254 (Sub: 35 Ins: 2 Del: 217)

Accuracy

34.9%

Sentences

50

Time

Audio: 86.36 s, Processing: 232.79 s

Speed

2.70 Ã- Real time

Memory

Average: 21.93 MB, Max: 27.69 MB

Finally, a test set comprising 50 test utterances from new voices was applied. The results are tabulated in table 5.

Table 5. Results for CI model with new voice

Details

Values

Words

341

Errors

297 (Sub: 39 Ins: 1 Del: 257)

Accuracy

13.2%

Sentences

50

Time

Audio: 80.54 s, Processing: 198.26 s

Speed

2.46 Ã- Real time

Memory

Average: 22.14 MB, Max: 27.65 MB

Discussion and Conclusion

The accuracy of the system is better for trained voices than untrained voices. Also the accuracy for the utterances of trained sentences with trained voices is very high. In scenarios where the vocabulary is limited, repeatability is more and speakers are limited, this recognizer is highly suitable.

The word error rate shows a majority of deletions errors. This is due to the small training set. The speed of recognition process is also lower. This is due to word level comparisons in the search graph. But this system works reasonably well for small vocabulary and domain dependent task. The recognition accuracy for words and sentences will improve further if the size of the sentences is kept small.

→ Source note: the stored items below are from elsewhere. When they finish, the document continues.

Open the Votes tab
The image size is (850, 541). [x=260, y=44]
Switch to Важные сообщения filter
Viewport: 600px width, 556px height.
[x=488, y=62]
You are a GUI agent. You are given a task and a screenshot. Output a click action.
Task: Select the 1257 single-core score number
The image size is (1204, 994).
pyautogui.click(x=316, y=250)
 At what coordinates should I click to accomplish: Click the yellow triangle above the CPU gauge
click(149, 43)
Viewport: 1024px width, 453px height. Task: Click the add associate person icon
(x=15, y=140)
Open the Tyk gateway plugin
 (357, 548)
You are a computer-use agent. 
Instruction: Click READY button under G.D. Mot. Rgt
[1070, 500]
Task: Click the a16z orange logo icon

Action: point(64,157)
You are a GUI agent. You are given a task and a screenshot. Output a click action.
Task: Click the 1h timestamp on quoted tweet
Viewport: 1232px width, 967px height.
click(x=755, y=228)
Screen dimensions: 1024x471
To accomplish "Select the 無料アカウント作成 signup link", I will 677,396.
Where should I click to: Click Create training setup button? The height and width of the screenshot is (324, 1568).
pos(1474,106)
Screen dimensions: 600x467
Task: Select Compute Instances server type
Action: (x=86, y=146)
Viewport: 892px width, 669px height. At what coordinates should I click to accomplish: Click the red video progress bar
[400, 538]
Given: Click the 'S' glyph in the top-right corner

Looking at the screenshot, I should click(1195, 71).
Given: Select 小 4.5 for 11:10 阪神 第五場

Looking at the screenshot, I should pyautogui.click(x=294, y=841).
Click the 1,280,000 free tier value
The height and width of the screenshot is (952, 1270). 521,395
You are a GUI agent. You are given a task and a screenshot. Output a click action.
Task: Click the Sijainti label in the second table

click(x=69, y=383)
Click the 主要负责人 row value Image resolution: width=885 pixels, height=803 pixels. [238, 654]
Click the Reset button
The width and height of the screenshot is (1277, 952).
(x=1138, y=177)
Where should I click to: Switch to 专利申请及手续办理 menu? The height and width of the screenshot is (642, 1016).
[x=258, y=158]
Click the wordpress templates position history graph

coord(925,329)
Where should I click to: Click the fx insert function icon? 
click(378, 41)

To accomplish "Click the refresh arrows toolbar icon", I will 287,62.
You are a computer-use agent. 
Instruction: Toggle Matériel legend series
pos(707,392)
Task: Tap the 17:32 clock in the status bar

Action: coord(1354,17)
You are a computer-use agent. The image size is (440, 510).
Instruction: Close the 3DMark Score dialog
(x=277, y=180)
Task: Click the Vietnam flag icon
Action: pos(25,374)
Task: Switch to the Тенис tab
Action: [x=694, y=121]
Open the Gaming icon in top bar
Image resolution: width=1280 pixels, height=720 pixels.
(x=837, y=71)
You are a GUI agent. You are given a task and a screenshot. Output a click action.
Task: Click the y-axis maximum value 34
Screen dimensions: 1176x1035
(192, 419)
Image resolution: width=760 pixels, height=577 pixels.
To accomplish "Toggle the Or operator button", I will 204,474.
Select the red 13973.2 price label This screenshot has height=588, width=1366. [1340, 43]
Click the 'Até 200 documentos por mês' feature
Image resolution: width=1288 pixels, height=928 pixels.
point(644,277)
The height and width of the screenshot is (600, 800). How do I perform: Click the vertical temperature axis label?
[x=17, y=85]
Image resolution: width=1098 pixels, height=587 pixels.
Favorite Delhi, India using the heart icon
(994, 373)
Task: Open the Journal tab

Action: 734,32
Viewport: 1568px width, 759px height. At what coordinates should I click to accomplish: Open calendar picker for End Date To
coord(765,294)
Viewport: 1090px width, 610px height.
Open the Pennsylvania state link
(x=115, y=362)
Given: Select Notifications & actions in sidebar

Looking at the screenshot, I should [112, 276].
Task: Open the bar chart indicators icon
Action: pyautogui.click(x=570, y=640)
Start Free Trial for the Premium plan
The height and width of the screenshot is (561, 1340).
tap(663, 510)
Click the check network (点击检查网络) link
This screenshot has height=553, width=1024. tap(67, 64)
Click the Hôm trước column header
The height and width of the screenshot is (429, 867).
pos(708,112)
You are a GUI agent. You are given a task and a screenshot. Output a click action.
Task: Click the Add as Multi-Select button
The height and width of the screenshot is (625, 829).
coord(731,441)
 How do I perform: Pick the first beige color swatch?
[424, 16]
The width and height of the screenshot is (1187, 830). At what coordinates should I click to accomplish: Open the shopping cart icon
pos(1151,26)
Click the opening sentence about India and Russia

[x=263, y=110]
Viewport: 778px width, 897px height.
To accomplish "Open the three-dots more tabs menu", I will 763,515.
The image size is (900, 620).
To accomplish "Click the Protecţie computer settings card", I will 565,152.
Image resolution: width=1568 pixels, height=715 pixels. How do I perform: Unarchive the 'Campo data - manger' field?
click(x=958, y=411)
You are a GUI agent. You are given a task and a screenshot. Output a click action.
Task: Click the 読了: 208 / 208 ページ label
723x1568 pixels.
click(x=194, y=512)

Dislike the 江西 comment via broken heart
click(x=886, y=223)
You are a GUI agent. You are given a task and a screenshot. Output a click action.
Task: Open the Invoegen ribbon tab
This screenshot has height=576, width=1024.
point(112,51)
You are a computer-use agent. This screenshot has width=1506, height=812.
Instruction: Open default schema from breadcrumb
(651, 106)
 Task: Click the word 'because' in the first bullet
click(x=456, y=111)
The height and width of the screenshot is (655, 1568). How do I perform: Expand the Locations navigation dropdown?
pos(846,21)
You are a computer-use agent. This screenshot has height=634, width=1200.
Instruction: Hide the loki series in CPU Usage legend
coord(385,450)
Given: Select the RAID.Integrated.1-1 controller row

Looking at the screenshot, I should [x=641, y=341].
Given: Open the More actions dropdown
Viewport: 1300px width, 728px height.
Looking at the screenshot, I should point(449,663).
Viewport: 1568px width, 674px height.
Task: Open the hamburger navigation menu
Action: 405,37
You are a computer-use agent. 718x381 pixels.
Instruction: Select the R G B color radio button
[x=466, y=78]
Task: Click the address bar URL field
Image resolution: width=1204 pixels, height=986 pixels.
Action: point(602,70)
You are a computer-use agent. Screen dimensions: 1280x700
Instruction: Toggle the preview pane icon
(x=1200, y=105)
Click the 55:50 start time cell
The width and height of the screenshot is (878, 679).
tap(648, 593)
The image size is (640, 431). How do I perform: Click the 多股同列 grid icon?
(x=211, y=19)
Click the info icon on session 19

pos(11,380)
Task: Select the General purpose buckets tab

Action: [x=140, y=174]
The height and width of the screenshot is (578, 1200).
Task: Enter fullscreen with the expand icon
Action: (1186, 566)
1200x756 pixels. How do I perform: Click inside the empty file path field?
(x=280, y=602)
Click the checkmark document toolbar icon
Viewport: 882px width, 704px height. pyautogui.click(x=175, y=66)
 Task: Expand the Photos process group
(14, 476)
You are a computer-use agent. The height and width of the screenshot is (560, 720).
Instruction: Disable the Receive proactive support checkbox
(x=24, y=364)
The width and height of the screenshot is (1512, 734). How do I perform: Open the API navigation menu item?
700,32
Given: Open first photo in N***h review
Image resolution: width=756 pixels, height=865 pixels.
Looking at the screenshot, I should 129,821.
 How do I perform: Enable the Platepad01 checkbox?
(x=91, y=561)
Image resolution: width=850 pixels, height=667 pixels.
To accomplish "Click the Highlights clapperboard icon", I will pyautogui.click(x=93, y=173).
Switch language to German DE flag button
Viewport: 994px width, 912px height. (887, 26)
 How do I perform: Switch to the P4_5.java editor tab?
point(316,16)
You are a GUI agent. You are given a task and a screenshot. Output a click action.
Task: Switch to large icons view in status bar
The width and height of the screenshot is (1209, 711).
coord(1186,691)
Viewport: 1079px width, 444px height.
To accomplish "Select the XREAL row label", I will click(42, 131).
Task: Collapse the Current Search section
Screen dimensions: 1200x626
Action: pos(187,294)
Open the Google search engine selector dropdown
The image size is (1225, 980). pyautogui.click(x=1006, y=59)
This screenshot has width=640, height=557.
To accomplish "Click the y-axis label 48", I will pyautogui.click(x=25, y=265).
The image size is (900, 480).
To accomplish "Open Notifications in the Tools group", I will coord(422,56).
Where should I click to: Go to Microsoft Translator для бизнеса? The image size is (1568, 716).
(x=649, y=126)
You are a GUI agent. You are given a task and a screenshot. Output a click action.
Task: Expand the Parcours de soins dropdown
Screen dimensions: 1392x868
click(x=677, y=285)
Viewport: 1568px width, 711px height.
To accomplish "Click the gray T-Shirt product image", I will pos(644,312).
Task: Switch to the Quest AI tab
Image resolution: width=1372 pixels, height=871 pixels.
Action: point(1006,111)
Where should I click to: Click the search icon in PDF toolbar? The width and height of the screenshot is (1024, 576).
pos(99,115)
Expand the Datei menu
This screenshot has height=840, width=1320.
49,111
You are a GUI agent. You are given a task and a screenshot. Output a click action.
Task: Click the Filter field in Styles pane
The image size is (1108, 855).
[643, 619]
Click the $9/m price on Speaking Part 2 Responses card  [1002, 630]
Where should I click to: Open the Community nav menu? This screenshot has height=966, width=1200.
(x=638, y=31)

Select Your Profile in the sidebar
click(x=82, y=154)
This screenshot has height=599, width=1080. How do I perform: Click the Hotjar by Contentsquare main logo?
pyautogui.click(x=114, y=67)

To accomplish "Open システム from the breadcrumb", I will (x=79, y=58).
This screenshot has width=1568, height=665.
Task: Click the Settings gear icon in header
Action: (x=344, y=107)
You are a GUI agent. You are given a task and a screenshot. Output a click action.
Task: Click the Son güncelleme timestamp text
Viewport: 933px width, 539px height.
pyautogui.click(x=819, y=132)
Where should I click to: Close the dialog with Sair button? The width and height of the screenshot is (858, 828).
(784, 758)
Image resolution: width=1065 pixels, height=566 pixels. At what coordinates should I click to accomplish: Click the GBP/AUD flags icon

For medium and large vocabulary, a triphone based approach is must. CD phone or triphone and syllable based modeling for Tamil language are under progress. These approaches are expected to give good results. There are inherent features in pronunciation of Tamil language which could be exploited in acoustic modeling. It is believed that larger sub-word units like syllable could improve system performance. Many attempts have been made for English language. But initially, there is an increase in WER and is reported in 1,7,6. In English pronunciation variation is high and syllabification is fuzzy. Even with increase in WER, syllable still remains a primary focus of research in speech recognition. But on the contrary, Tamil has well defined syllabification and sandhi rules which could help in syllable modeling which will in turn increase the recognition rates.